Other critics say that even if passports can be treated as goods, here we’re selling goods that are only partly ours. The Maltese passport is bought because it’s an EU passport too. Selling such a passport is like cheating family members of a piece of land held in common.

All these counter-arguments are based on two ideas. One is that some behaviour can be prohibited on principle. The other is that, in judging what is good for us, we mustn’t take a narrow view of ourselves. We are not just consumers or welfare recipients. There are some things that money cannot buy: honour, dignity and a fulfilling life.

Such ideas were once dominant under administrations of both major political parties. They no longer are. They have been replaced by a utilitarian morality.

Like all moralities, this one has a moral community, the nation. It has moral values, including justice and equality, but they are measured by looking at the general happiness of the nation, calculated in terms of the pleasures and pains of “the people”.

It’s no coincidence that our politicians routinely speak of the ‘hurts’ and ‘whines’ of ‘the people’ (il-weġgħat tan-nies, il-karba tal-poplu). Politicians promise to heal such hurts with more welfare measures or steps to maximise the satisfaction of consumer desires.

Dignity – the guarantees of law for the fundamental rights that enable us to flourish as persons – takes second place, as you might expect in a public discourse that speaks of “the whines of the people” without pausing to consider how it patronises the public.

Selling passports should be as taboo as selling kidneys- Ranier Fsadni

To privilege dignity is to say that any moral code has to have some values that are non-negotiable since without them we degrade ourselves. But the dominant political utilitarianism says there are no taboos. There are only consequences that need calculating.

Only those consequences that touch the nation are worth calculating. Do we really need to calculate the possible negative consequences of minimising the risk of rape and torture? Yes, if rape and torture are risks run by foreigners, asylum seekers. We should weigh them against the general happiness of the nation.

“I too feel the hurt of the people,” Abela said last year, referring to popular resentment of irregular migration.

Let no one say he hasn’t done his best to assuage that hurt. Yes, foreign lives are lost at sea but can we agree that the balance of national hurt was reduced because we have leaders brave enough to take “difficult decisions”?

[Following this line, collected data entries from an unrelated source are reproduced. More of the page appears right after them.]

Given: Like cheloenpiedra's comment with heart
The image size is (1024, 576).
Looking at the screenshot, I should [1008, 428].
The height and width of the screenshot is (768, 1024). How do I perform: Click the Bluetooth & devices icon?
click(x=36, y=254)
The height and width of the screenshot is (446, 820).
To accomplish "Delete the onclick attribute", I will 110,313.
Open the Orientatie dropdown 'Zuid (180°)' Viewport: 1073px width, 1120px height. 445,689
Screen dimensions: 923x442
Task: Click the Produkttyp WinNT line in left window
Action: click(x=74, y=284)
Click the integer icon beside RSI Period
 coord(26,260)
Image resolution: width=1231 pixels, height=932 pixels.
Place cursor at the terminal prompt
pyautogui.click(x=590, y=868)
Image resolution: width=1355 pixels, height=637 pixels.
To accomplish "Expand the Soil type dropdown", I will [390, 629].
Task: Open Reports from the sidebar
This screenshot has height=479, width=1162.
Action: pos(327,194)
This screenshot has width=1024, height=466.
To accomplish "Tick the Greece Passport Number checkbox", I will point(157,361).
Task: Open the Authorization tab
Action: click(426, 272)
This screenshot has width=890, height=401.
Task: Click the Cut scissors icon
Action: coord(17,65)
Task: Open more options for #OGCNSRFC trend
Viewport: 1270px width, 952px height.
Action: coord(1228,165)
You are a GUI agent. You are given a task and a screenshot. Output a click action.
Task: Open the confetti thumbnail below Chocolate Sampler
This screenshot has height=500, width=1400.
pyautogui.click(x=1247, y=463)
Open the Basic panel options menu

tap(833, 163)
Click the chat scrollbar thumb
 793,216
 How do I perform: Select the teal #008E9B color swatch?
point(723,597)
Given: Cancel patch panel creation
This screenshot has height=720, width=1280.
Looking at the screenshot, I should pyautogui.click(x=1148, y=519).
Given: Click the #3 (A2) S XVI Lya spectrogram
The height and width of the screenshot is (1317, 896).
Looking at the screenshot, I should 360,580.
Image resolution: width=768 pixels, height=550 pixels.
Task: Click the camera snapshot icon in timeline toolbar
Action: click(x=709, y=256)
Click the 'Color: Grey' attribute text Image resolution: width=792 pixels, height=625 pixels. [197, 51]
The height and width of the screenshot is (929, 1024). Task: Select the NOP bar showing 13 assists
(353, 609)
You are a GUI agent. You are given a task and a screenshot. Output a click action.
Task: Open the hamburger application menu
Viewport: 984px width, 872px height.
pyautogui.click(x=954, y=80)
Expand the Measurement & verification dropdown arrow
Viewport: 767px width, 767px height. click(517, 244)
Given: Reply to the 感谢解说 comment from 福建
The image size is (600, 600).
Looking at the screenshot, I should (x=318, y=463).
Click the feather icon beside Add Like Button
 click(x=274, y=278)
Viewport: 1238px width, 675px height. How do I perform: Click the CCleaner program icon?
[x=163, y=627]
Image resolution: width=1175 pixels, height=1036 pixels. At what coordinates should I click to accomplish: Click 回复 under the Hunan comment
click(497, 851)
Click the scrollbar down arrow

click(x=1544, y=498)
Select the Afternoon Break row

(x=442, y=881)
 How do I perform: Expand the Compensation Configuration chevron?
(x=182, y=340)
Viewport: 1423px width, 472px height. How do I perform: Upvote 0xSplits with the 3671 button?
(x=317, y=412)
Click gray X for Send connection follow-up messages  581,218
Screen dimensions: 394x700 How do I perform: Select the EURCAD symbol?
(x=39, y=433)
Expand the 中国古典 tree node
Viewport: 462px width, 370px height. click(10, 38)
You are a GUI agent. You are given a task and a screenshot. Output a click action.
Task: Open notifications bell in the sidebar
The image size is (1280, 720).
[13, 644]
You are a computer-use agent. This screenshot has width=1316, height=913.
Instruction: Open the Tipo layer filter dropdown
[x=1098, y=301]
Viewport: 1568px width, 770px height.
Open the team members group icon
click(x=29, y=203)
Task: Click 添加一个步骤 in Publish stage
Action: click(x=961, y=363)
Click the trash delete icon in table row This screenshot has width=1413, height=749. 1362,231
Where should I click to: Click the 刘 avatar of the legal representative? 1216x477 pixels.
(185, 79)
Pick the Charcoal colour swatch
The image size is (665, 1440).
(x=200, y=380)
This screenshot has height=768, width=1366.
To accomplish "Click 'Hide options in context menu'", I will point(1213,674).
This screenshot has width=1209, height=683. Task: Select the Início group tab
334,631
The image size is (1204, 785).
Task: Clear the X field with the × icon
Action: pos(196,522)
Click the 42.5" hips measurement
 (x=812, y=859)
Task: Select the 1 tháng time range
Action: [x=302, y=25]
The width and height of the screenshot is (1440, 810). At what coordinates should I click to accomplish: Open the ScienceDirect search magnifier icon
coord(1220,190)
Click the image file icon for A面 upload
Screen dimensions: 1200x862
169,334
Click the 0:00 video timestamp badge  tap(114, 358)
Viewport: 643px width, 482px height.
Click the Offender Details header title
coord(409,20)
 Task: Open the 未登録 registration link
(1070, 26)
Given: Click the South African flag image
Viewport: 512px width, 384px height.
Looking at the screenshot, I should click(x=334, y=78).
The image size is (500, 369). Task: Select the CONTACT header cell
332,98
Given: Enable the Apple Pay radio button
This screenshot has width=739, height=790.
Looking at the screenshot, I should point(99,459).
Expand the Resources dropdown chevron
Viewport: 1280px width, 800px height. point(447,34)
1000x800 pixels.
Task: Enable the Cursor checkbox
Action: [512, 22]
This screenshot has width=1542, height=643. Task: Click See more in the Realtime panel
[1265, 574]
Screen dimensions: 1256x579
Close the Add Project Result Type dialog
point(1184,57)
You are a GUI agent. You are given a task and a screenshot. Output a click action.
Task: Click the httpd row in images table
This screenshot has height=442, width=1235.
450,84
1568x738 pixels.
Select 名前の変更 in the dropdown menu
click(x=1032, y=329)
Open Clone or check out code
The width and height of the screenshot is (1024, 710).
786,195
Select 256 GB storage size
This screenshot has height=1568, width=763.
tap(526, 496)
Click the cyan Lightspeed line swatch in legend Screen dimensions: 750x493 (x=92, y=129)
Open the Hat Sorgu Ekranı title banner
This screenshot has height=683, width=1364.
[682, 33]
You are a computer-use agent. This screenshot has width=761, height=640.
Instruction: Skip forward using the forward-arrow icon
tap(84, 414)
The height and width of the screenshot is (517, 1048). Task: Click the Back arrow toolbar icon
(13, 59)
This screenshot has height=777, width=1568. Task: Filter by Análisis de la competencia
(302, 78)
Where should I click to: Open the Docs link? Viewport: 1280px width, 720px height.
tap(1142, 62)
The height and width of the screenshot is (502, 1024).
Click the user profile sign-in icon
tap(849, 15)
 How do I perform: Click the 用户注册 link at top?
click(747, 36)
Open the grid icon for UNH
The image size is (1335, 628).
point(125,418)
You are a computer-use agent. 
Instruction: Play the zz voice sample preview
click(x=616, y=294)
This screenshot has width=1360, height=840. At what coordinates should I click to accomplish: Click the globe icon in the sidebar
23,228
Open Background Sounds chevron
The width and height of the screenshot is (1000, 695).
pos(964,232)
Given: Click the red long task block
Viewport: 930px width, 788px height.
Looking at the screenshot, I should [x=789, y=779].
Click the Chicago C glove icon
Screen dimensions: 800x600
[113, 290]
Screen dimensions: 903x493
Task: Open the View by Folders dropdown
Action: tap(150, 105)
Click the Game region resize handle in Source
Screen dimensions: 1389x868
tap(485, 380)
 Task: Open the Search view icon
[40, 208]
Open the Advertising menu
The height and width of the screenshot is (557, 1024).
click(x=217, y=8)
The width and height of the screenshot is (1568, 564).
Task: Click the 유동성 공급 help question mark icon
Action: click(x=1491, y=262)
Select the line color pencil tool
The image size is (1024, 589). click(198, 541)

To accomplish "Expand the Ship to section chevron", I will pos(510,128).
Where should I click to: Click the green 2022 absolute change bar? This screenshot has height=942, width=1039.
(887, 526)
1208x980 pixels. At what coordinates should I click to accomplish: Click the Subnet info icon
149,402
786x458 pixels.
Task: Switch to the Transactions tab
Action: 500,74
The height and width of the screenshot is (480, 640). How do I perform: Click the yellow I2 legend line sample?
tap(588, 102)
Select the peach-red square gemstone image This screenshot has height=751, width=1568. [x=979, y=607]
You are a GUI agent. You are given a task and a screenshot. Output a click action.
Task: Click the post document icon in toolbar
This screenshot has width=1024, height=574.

The final twist of this moral code of consequentialism is who decides what’s morally relevant and what’s not: the dominant leader of the day.

“Don’t talk to me about morality,” Joseph Muscat is reported to have said, when someone raised the matter in connection with the then planned IVF law. He then proceeded to moralise himself, drawing on his own personal experience to declare that not approving it would be immoral.

“I never understood the logic of this divorce law,” Abela said, dismissing the logic of his own foreign minister, who had lobbied for a divorce law based on prudence. For it’s not logic as such that counts; it’s the leader’s logic.

The old moral consensus, especially under Nationalist administrations, often confused the moral teachings of the Church with the moral duty of the State. The new utilitarianism has put aside Church morality but replaced it with the political leader as arbiter.

Nor is this a leader who decides on the basis of an ethics of conviction. The leader decides on the basis of the calculation of utility.

Politicians will always struggle to find the right balance between the ethics of personal conviction and the politics of state responsibility. In the past, adult contentment – the exercise of choice in private life – had to take a back seat to considerations of public welfare and the common good.

In seeking to correct that imbalance, we have created a new one. Welfare and contentment are measured only in terms of the satisfaction of consumerist desires. Our discourse cannot handle goods that transcend the market, like the environment or citizenship.

It can handle welfare and limited versions of contentment. But its utilitarianism cannot handle the fundamental values that guarantee dignity.

Welfare and contentment, without dignity: a life fit for well-housed, well-fed slaves.